The central bank announced a quarter-point cut, lowering the target rate range to 4.0%–4.25%, and indicated the possibility of two additional rate cuts before the end of 2025.
Fed Chair Jerome Powell, speaking during a post-meeting press conference, reiterated the Federal Reserve’s commitment to maintaining political independence, despite growing scrutiny over its decision-making. When asked about the recent appointment of Stephen Miran, a former White House economic advisor under Trump, Powell stated that the Fed had taken a “wait-and-see” approach in the months leading up to this week’s decision.
“We believed it was right to wait and assess how tariffs, inflation trends, and the labor market were developing before making this move,” Powell said.
The decision to cut rates was backed by 11 of the 12 voting members of the Federal Open Market Committee (FOMC). The lone dissenter was Miran, who had just been sworn in as a Fed governor on Tuesday following an expedited Senate confirmation. He pushed for a larger 50-basis-point cut, citing deeper concerns about economic momentum.
This marked Miran’s first meeting as a voting member, having previously chaired the White House Council of Economic Advisers. His presence on the board, without formally resigning from his White House post, has sparked criticism from Democrats who argue it could compromise the Fed’s independence.
President Trump has increased his criticism of the Federal Reserve this year, frequently demanding aggressive rate cuts and openly attacking Powell for what he perceives as overly cautious monetary policy. His administration has also taken more direct action: replacing a retiring Fed official with Miran and attempting to remove Fed Governor Lisa Cook in August, a move that triggered ongoing legal challenges.
Cook, who became the first Black woman to serve on the Fed’s Board of Governors, remains in her role after a federal appeals court temporarily blocked her removal. The Trump administration is reportedly planning to escalate the case to the Supreme Court.
Powell declined to comment on the Cook matter during the press conference.

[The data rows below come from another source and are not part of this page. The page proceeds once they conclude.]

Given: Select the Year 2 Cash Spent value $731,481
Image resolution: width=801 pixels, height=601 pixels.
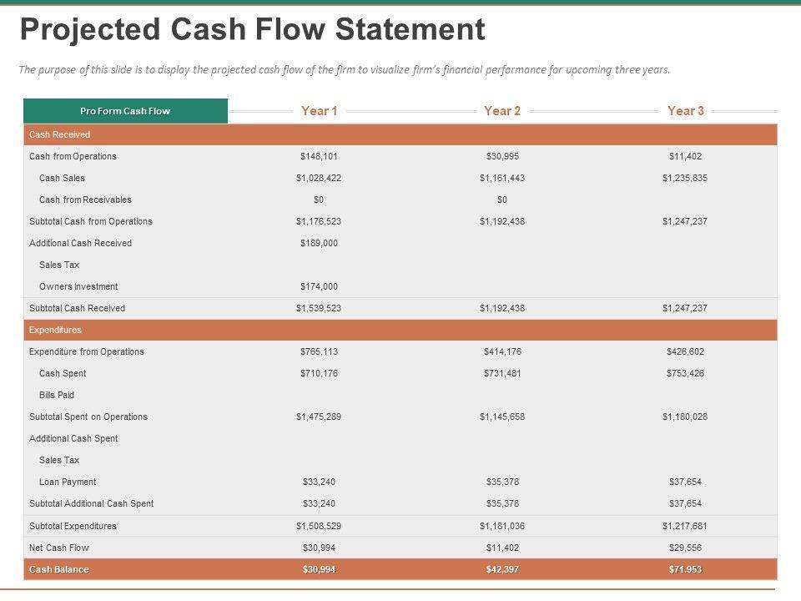Looking at the screenshot, I should 502,373.
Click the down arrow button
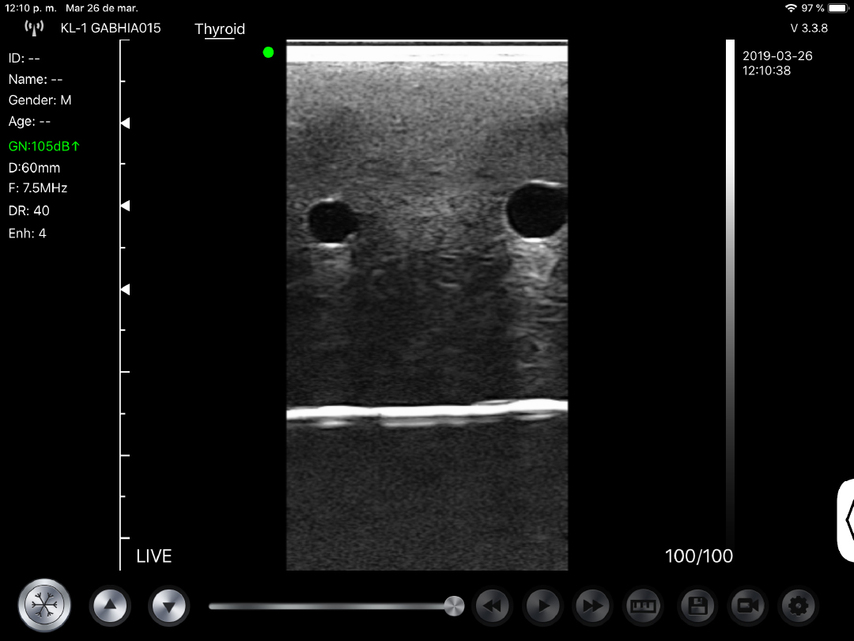This screenshot has width=854, height=641. [x=168, y=607]
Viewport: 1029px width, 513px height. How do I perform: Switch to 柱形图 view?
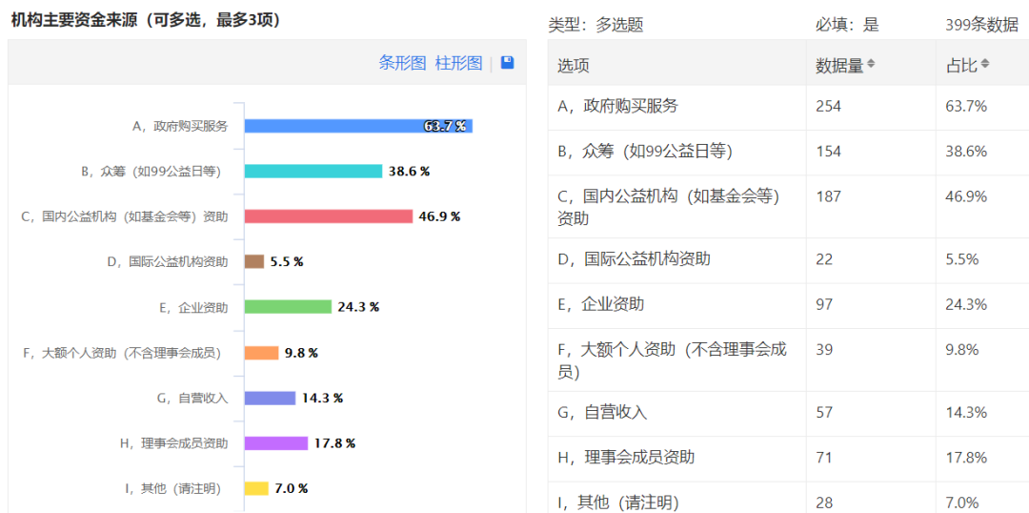pos(458,63)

Despite heightened uncertainty, the Fed raised its U.S. economic growth forecast for 2025 to 1.6%, up from 1.4% in June. However, it left its unemployment and inflation projections unchanged. Inflation remains above the Fed’s 2% target, but Powell indicated that employment risks now outweigh inflationary pressures, at least in the short term.

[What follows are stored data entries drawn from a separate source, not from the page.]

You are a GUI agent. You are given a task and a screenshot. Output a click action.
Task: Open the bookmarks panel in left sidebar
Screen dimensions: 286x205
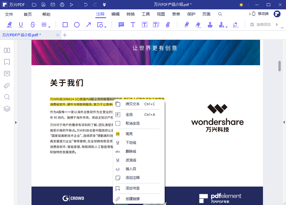click(x=7, y=62)
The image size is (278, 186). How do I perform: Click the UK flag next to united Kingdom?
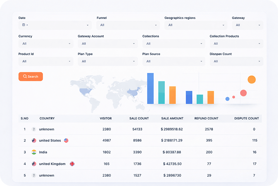72,164
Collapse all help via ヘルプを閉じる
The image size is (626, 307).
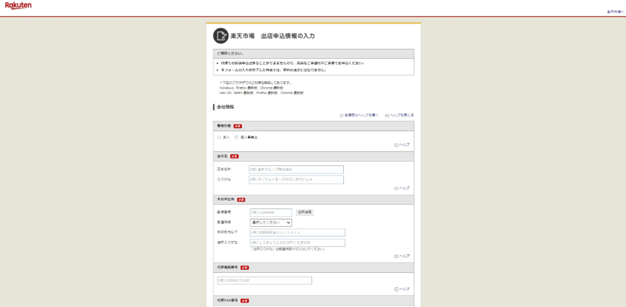coord(400,115)
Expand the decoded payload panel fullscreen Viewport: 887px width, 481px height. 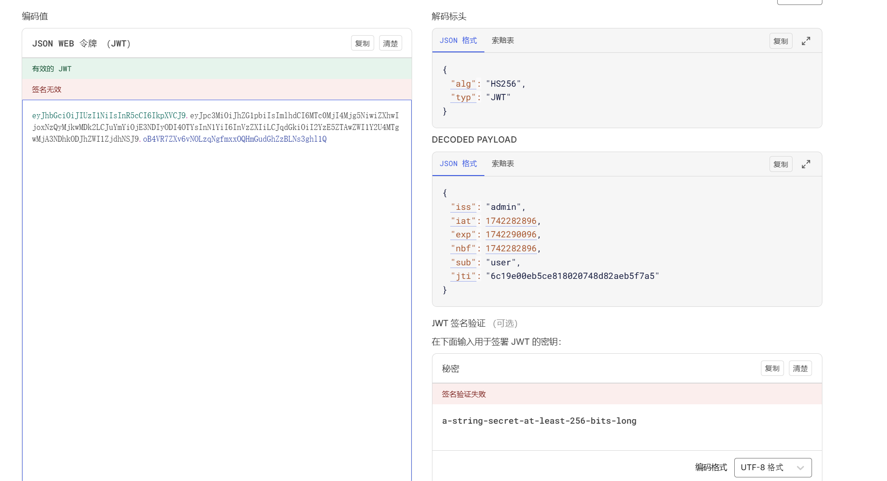tap(806, 164)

“Downside risks to employment have increased, even though inflation remains somewhat elevated,” the Fed said in its official statement. “Job gains have slowed, and the unemployment rate has edged higher, though it remains low overall.”
The Fed has kept interest rates steady since December, as it monitored the economic fallout from Trump’s tariff policies. Powell noted that the impact of tariffs on consumer prices has been more muted than originally expected.
A slim majority of FOMC members now expect at least two more rate cuts in 2025, a slightly more dovish outlook than previously projected. However, Powell cautioned that future moves will depend on incoming data.
“We’re not on a preset path,” he said. “The economic projections are best viewed as reflecting probabilities, not certainties.”
Economists warn that recent developments including Miran’s appointment and the legal battle over Lisa Cook could erode the perception of the Fed’s independence.